— Start RECORDS FOR PROCESSING —

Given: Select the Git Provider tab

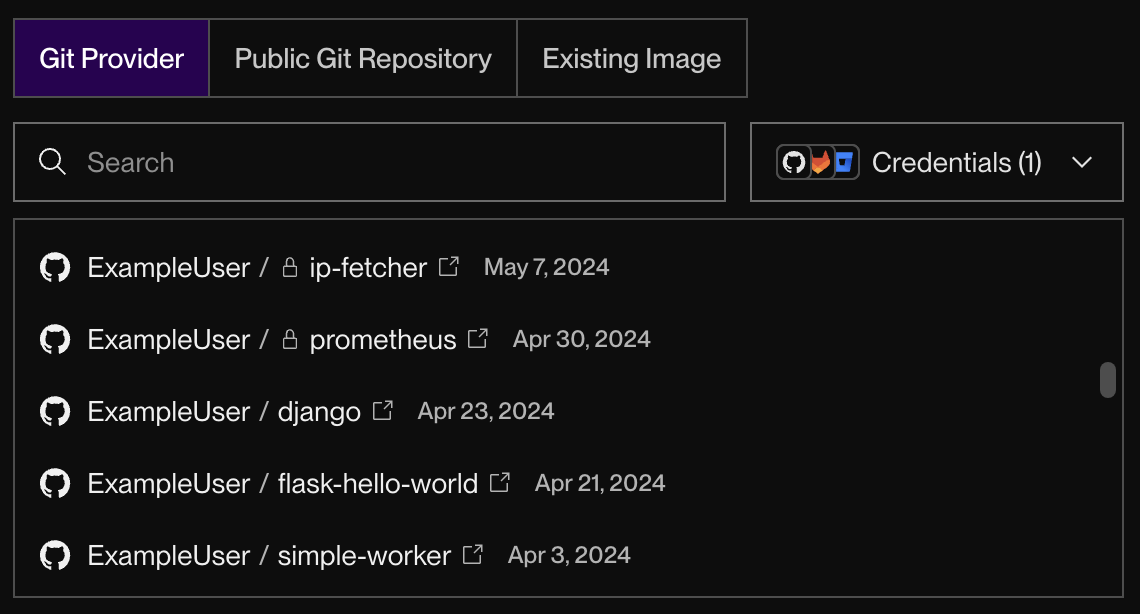Looking at the screenshot, I should click(111, 58).
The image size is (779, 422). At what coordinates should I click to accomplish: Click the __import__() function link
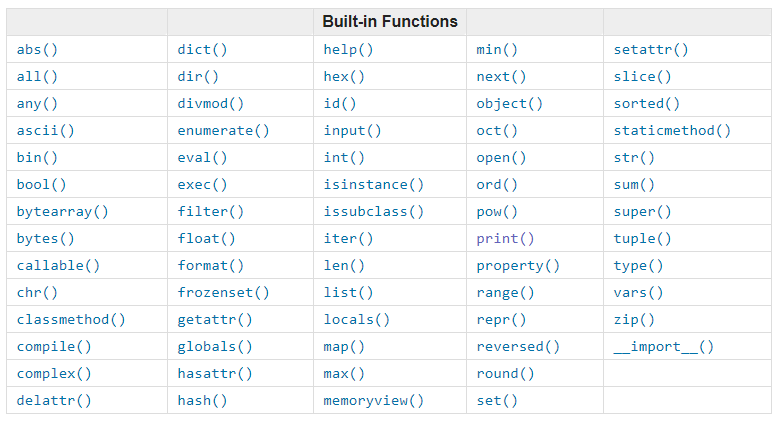click(663, 346)
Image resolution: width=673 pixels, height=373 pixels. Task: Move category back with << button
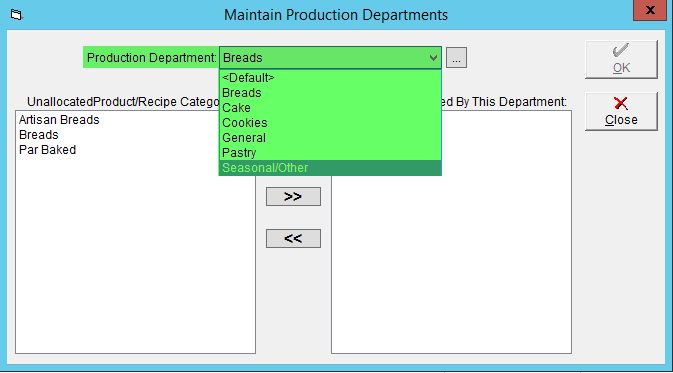click(293, 238)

— End RECORDS FOR PROCESSING —

SET TASK – Please reproduce all of the data above line for line, leaving out the pictures.

ANSWER BELOW –
Given: Select the Git Provider tab

Looking at the screenshot, I should click(111, 58).
The image size is (779, 422). At what coordinates should I click to accomplish: Click the __import__() function link
click(663, 346)
Image resolution: width=673 pixels, height=373 pixels. Task: Move category back with << button
click(293, 238)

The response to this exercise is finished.